We start by considering stored energy. Resonators, including 4LC, move energy back and forth between the circuit’s capacitance and the inductor. The capacitance and operating voltage determine an amount of energy ½CV2. An inductor’s energy is ½LI2, and the inductor must be able to hold ½CV2 energy without excessive loss or exceeding its critical current.
Capacitive energy. Let us estimate the capacitance of a reversible logic chip based on converting an exemplary CMOS chip. This section includes expressions for various design values followed by values. Say the exemplary CMOS chip has area A = 1 cm2, power supply voltage Vdd = 1 V, clock rate fCMOS = 1 GHz, dissipation PCMOS = 100 W, and say it is a processor with 50% “dark silicon” (the latter meaning half the chip is effectively unpowered during normal operation).

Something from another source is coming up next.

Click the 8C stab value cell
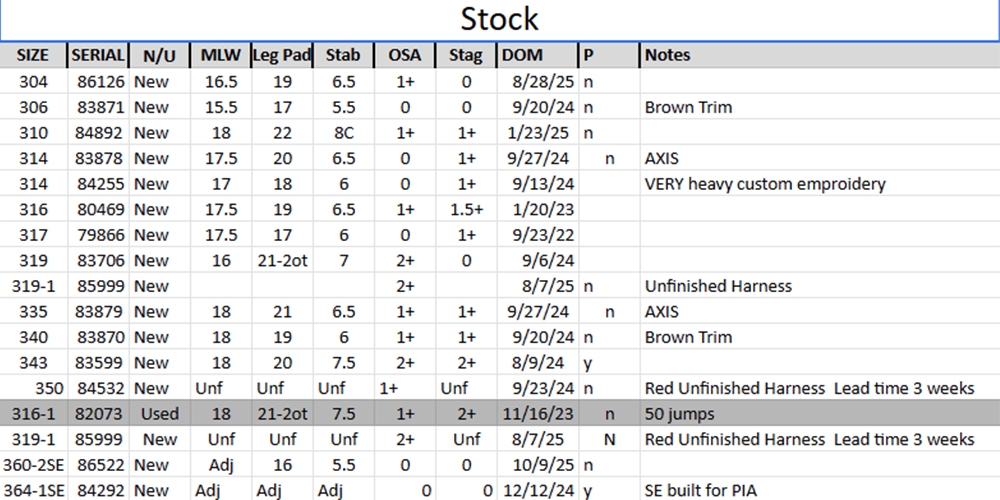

The textbook equation for CMOS chip power “P = ½CV2 f” allows computation of a starting point for capacitance Cs = 2PCMOS/ (Vdd2fCMOS) = 2E-7 F. Let us add corrections for the following:
- Leakage current caused overestimation of C by ~20%
- 50% dark silicon caused underestimation of C by of 2x
- Divide by four to obtain the capacitance of one clock phase
With corrections, C = (.8) (2) (¼) Cs = 8e-8. This will be the rough estimate for this document, which designers should progressively refine as their design matures.
Energy stored in coils and advanced inductors. If a coil inductor appears too weak, the designer could allocate more space or volume per coil, consider a change of materials, consider one of the superconducting options below, or scale back their expectations for a reversible logic system.
High kinetic inductance (HKI) layers are available for some Niobium-based integrated circuits. Inductance in these materials arises from the momentum of charge carriers, which exceeds “geometric” inductance from a magnetic field by an order of magnitude or more. Furthermore, an HKI inductor does not need empty space for the magnetic field’s energy, so a wire’s length solely determines the inductance. These properties allow fabrication of superconducting inductors with lower loss due to the wire’s superconductivity, higher inductance due to HKI, and of multiple layers.
Niobium superconductors operate at about 4 K, although YBCO has similar properties and operates at 77 K (the boiling point of nitrogen). This document applies to YBCO and other high-Tc inductors as well. Some R&D teams are seeking to create high-Tc superconductors with high kinetic inductance.
Other R&D teams seek to create superinductors. An inductor made from a perfect conductor in vacuum has limits due to the properties of vacuum. A “superinductor” is an inductor of any type that exceeds the vacuum limit. Since HKI uses charge carrier momentum rather than a magnetic field, the properties of vacuum are irrelevant, creating a path for HKI superinductors. There are reports of laboratory measurements on HKI inductors that exceed the vacuum limit.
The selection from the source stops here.